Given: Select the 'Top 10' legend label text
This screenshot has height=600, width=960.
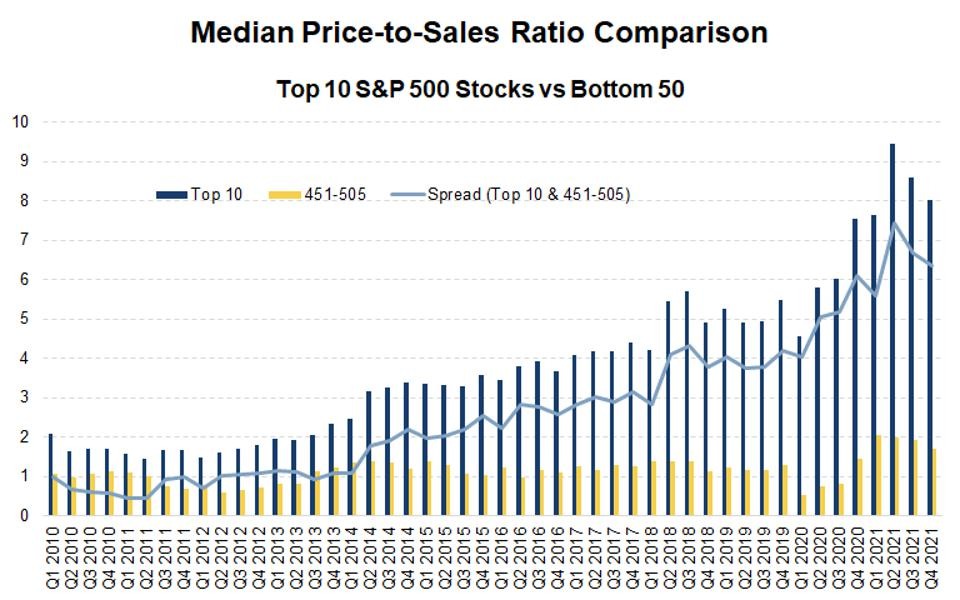Looking at the screenshot, I should 216,195.
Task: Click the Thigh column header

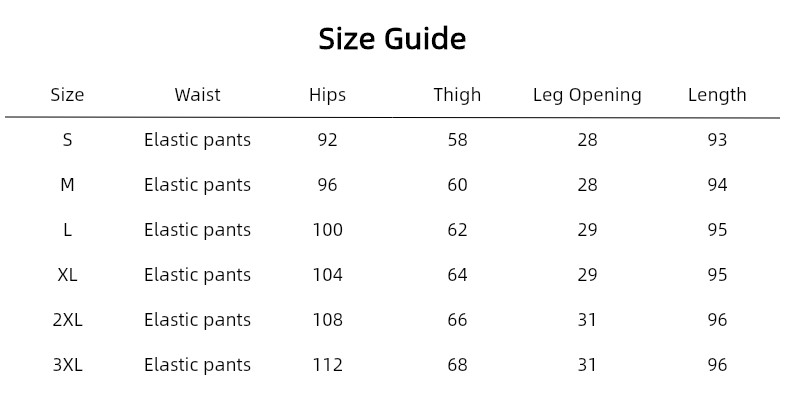Action: [457, 95]
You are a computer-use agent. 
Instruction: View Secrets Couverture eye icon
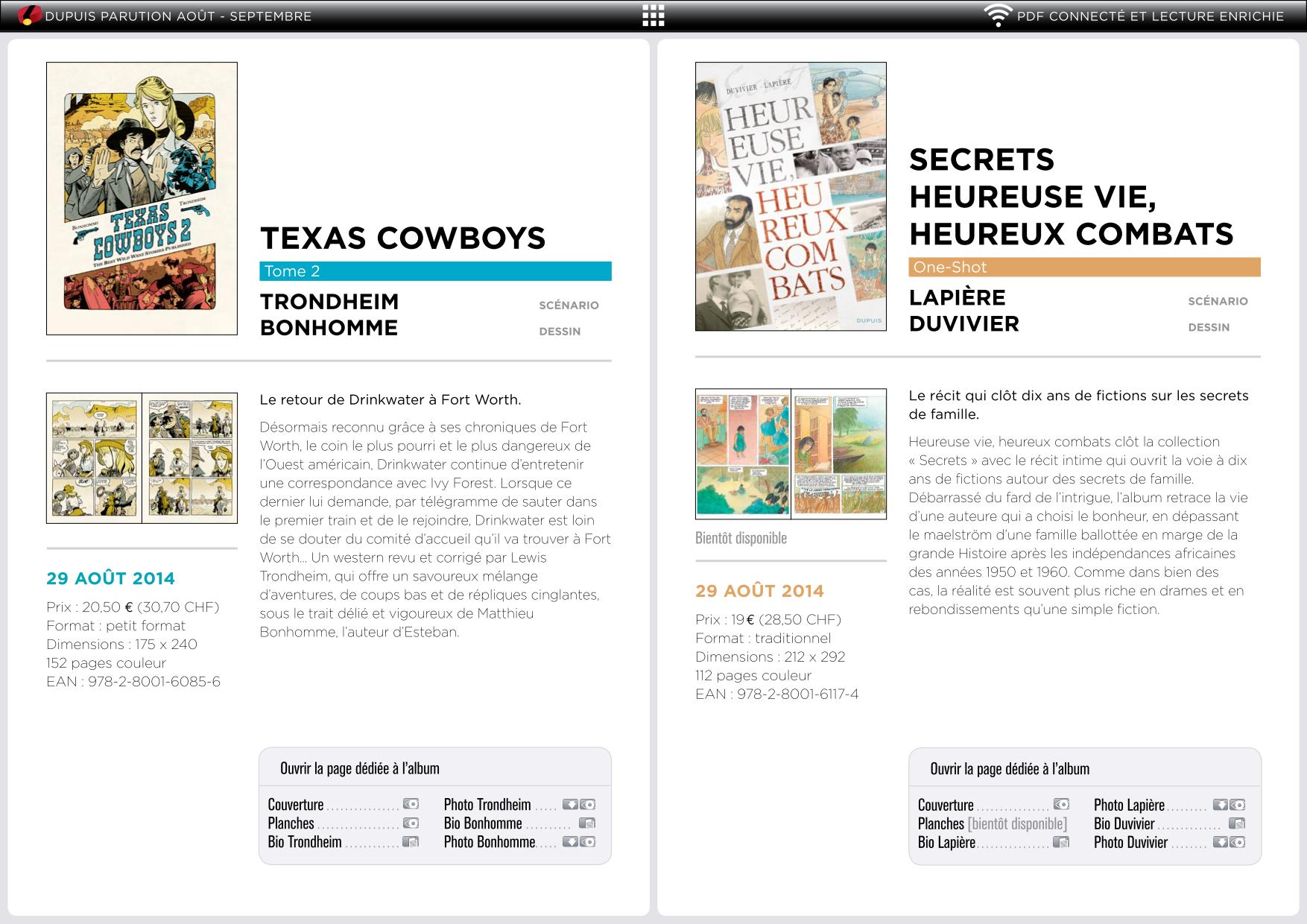pyautogui.click(x=1061, y=805)
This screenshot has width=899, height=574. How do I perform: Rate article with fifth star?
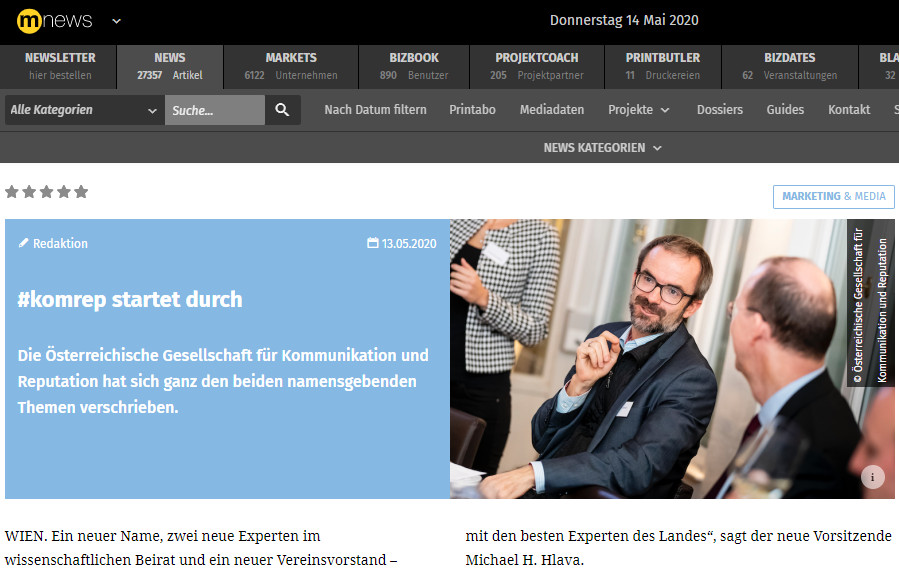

> Exercise: Would you please write out the entries in full, exactly as they read, but without pictures?

> Exercise result:
Given: Select the 'Top 10' legend label text
This screenshot has height=600, width=960.
Looking at the screenshot, I should 216,195.
Task: Click the Thigh column header

Action: [457, 95]
You are a computer-use agent. 
Instruction: View Secrets Couverture eye icon
pyautogui.click(x=1061, y=805)
This screenshot has width=899, height=574. How do I perform: Rate article with fifth star?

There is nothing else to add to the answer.